* [Assignment]: What's needed is an exact copy of the lines from the one that contains "Instruction: Open Verification requests page" to the end of the data below, leaving the pictures out.

[[ Data to process open ]]

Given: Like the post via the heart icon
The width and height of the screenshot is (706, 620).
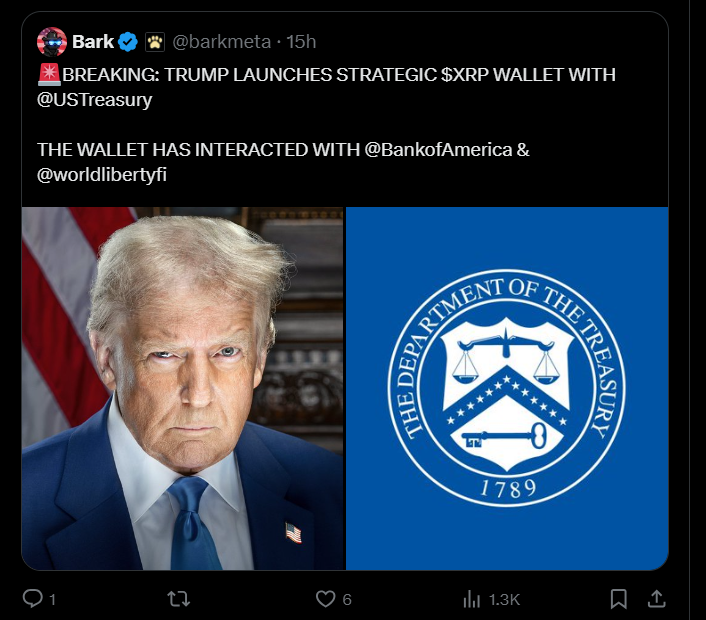Looking at the screenshot, I should click(x=325, y=599).
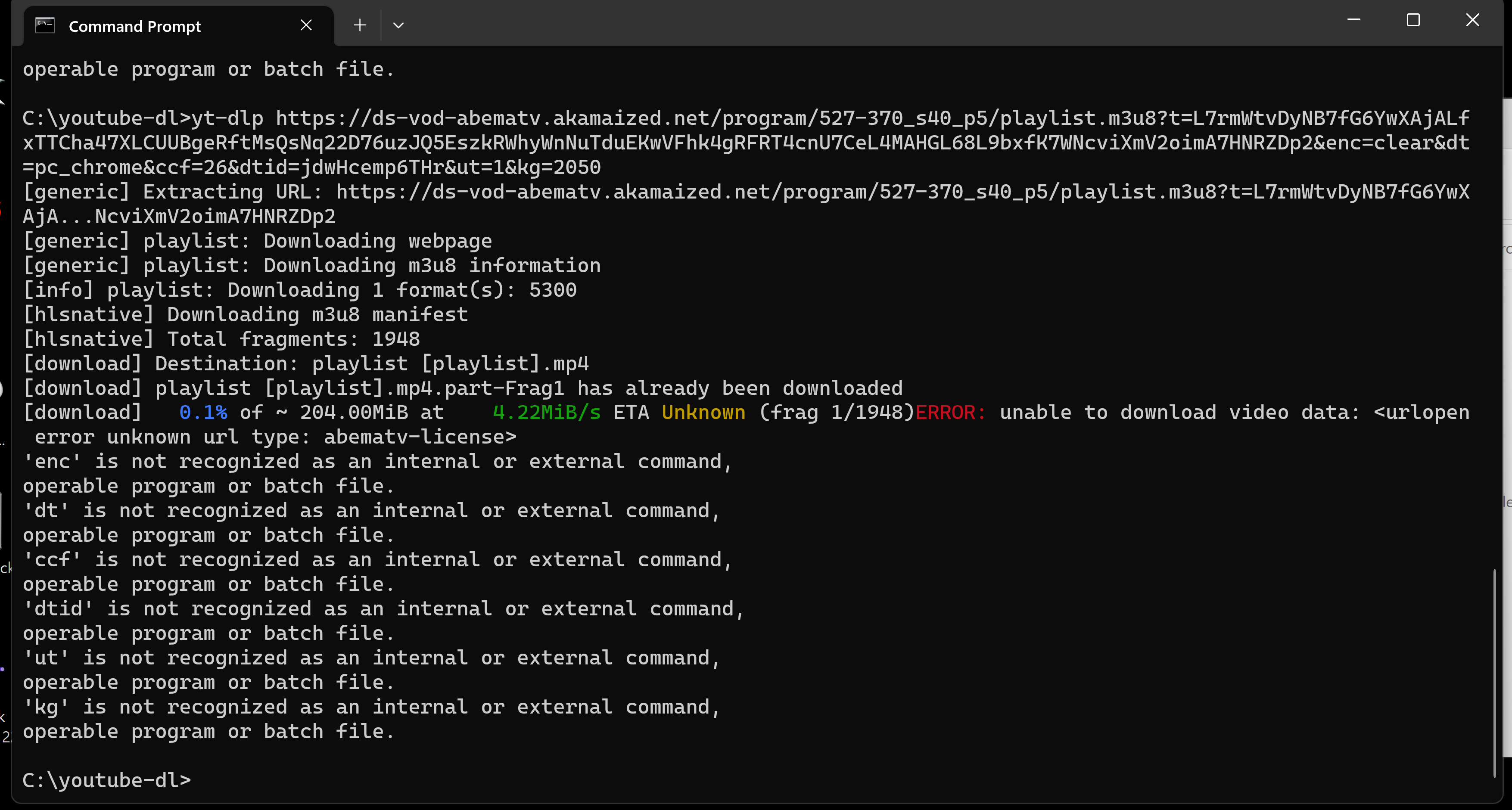Minimize the terminal window
This screenshot has height=810, width=1512.
[x=1353, y=20]

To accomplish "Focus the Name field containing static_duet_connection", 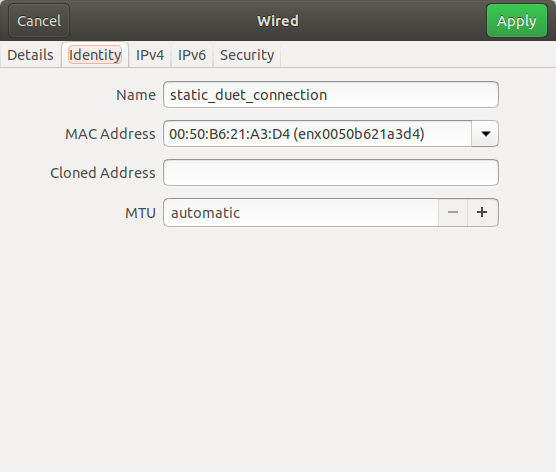I will pyautogui.click(x=331, y=95).
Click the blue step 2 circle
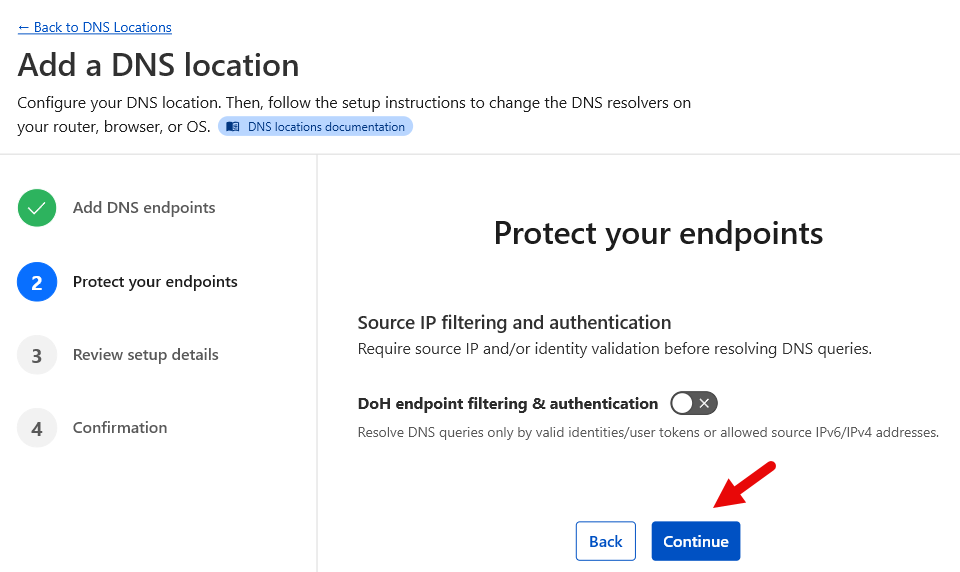 tap(37, 282)
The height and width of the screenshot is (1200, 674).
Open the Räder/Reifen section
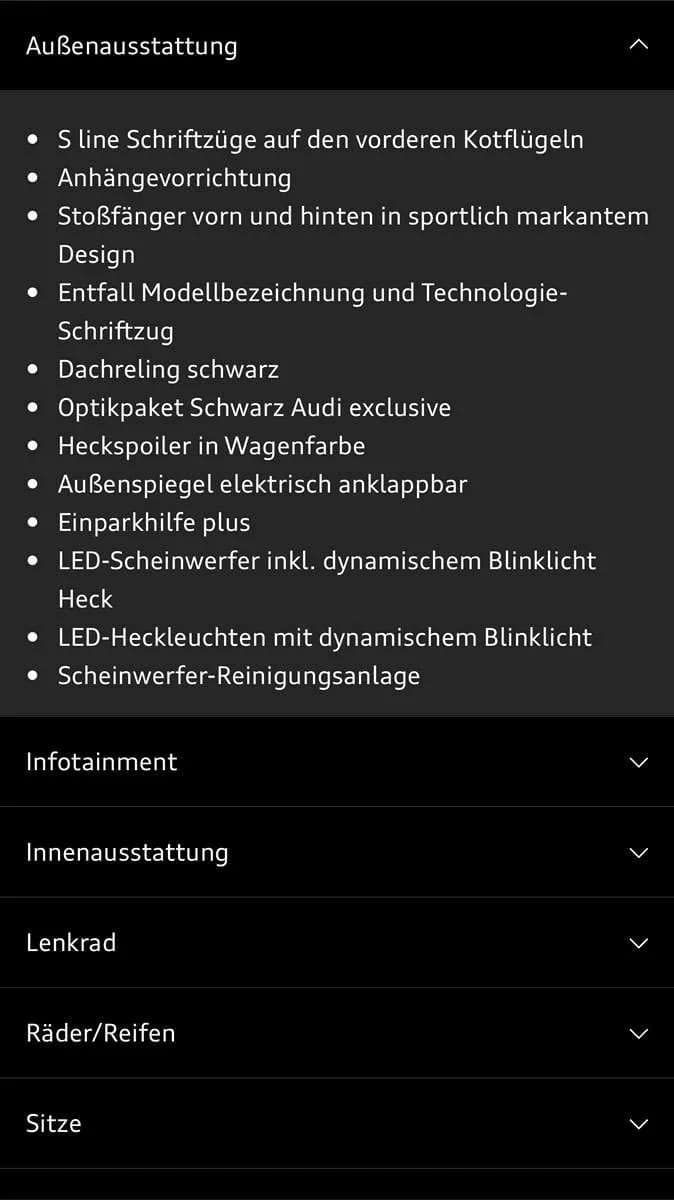pos(337,1033)
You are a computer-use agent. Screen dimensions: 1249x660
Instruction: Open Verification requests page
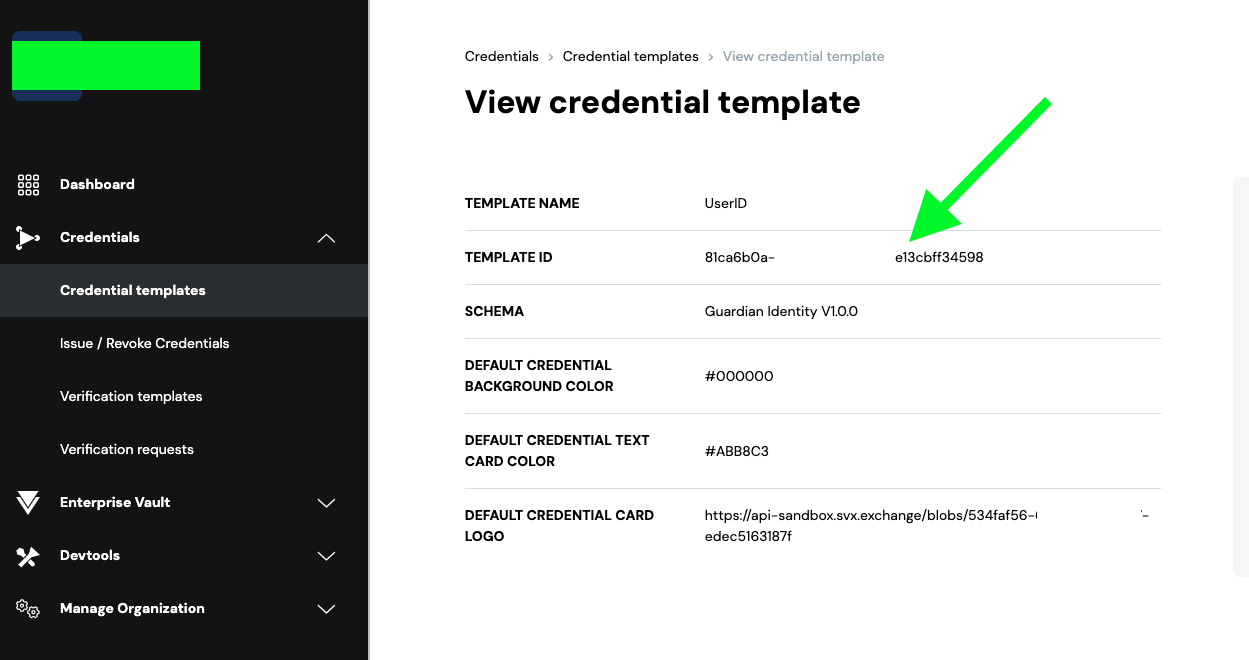coord(127,450)
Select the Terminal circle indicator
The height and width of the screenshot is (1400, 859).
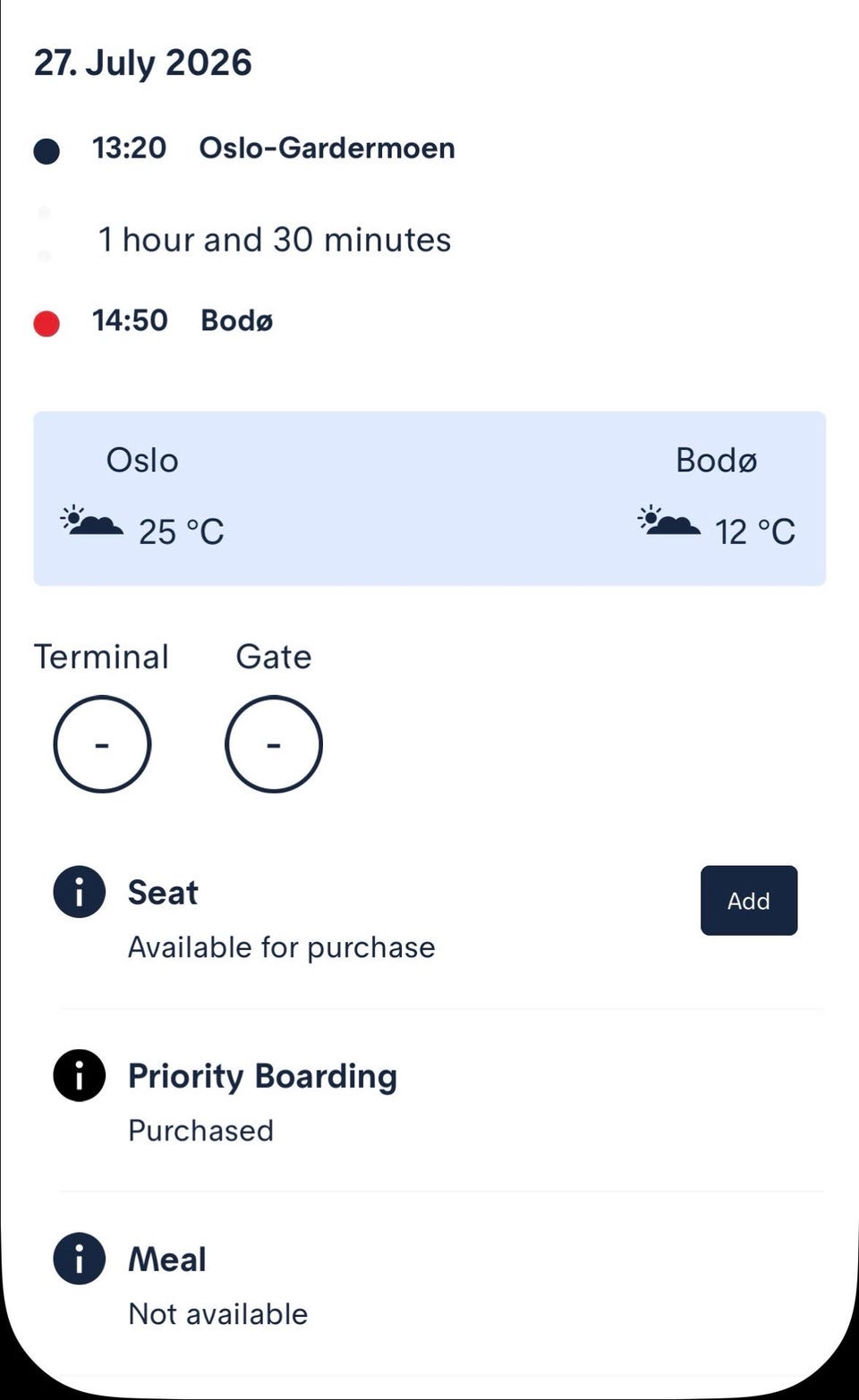[x=102, y=744]
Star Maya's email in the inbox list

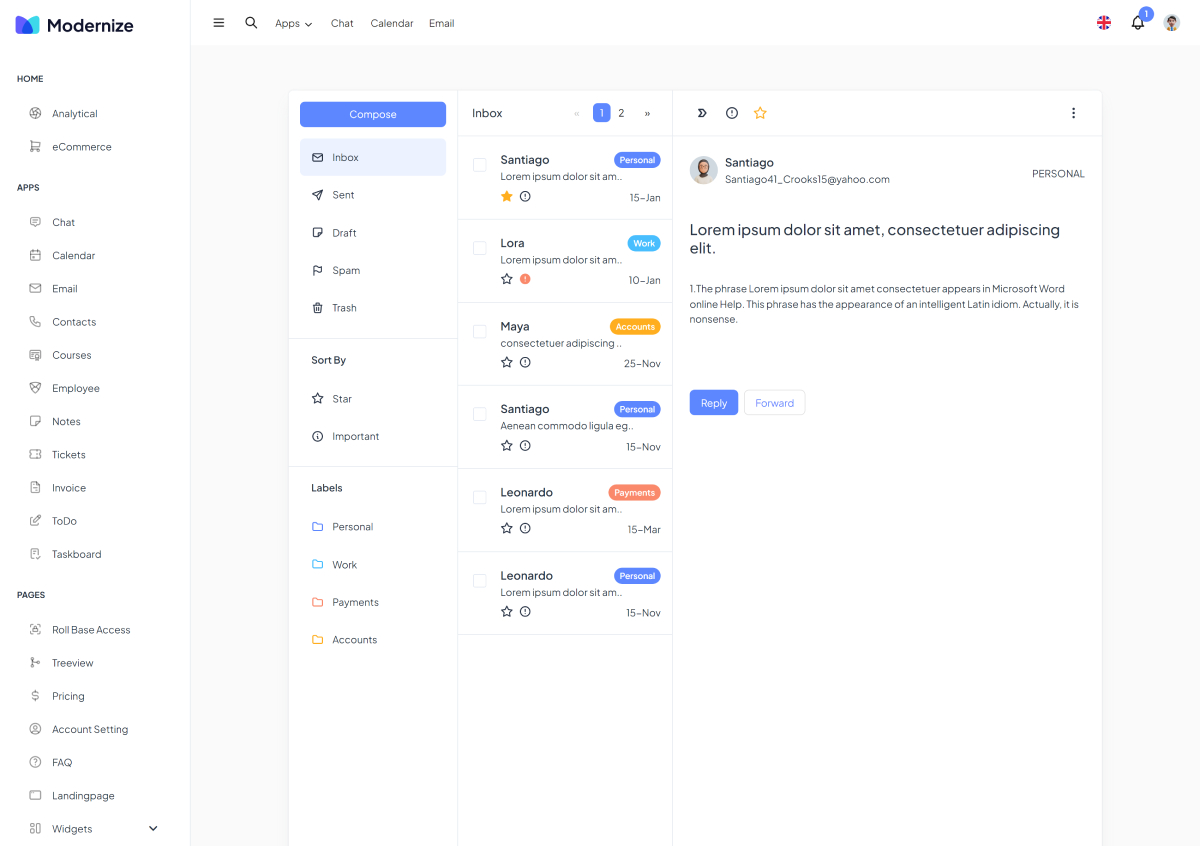(x=507, y=362)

[[ Data to process closed ]]

* [Exercise result]:
Instruction: Open Verification requests page
coord(127,450)
Select the Terminal circle indicator
The height and width of the screenshot is (1400, 859).
[x=102, y=744]
Star Maya's email in the inbox list

(x=507, y=362)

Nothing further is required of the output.